Viel Erfahrung für eine schwierige Lage in Münster

Die Entscheidung für Alois Schwartz passt zu der sportlichen Situation, in der sich Preußen Münster derzeit befindet. Der neue Trainer bringt reichlich Erfahrung aus schwierigen Konstellationen mit und hat in seiner Laufbahn mehrfach Mannschaften in angespannten Phasen übernommen. Der Verein verweist darauf, dass Schwartz in der 2. Bundesliga bereits 222-mal als Cheftrainer an der Seitenlinie stand. Stationen hatte er unter anderem beim 1. FC Nürnberg, beim Karlsruher SC, beim SV Sandhausen und bei Hansa Rostock. Zuletzt war er beim 1. FC Saarbrücken tätig. Für Münster ist diese Erfahrung nun der zentrale Faktor, denn nach dem 1:3 gegen Magdeburg ist der SCP in der Tabelle weiter unter Druck geraten und auf den letzten Platz zurückgefallen. Gerade deshalb setzt der Club nun erkennbar auf eine Lösung, die sofort Stabilität, klare Abläufe und Ruhe in die entscheidenden Wochen bringen soll. Dass Schwartz bereits am Mittwoch offiziell vorgestellt wird und direkt danach die erste Einheit leitet, zeigt, dass der Verein keine Zeit verlieren will.

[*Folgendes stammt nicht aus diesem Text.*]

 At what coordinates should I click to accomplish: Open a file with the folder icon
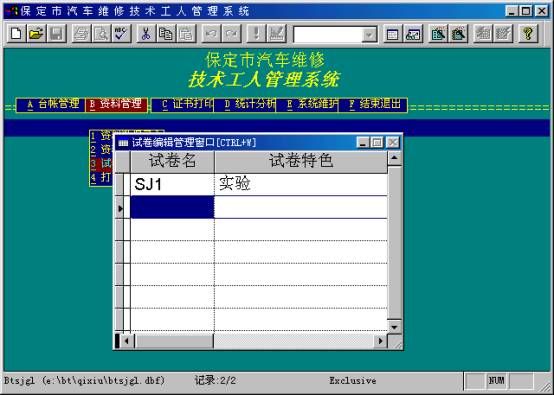click(36, 34)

So geht es für Preußen Münster jetzt weiter

Für Preußen Münster beginnt mit der Verpflichtung von Alois Schwartz nun unmittelbar die nächste Phase im Abstiegskampf. Nach Angaben des Vereins wird der neue Cheftrainer am Mittwochvormittag vorgestellt und am Nachmittag bereits erstmals mit der Mannschaft auf dem Platz stehen. Unterstützung erhält er von Kieran Schulze-Marmeling und Janis Hohenhövel, die als Co-Trainer an Bord bleiben sollen. Schon am Donnerstag folgt dann die erste Bewährungsprobe, wenn der SCP ein Testspiel gegen den TSV Havelse bestreitet. Die Partie findet aus organisatorischen Gründen ohne Zuschauer statt. Sportlich ist die Richtung damit klar: Münster will die verbleibenden Tage der Länderspielpause nutzen, um vor den letzten sieben Zweitliga-Spielen neue Impulse zu setzen. Die Freistellung von Alexander Ende hatte der Verein am 16. März nach dem 0:6 bei Dynamo Dresden bekanntgegeben. Seither lief die Vorbereitung zunächst unter dem Interimsteam. Mit der nun getroffenen Entscheidung setzt der Club auf einen erfahrenen Trainer, der ohne lange Anlaufzeit übernehmen soll. Ob dieser Wechsel den gewünschten Effekt bringt, wird sich sehr schnell zeigen, denn viel Zeit für Korrekturen bleibt Preußen in dieser Saison nicht mehr.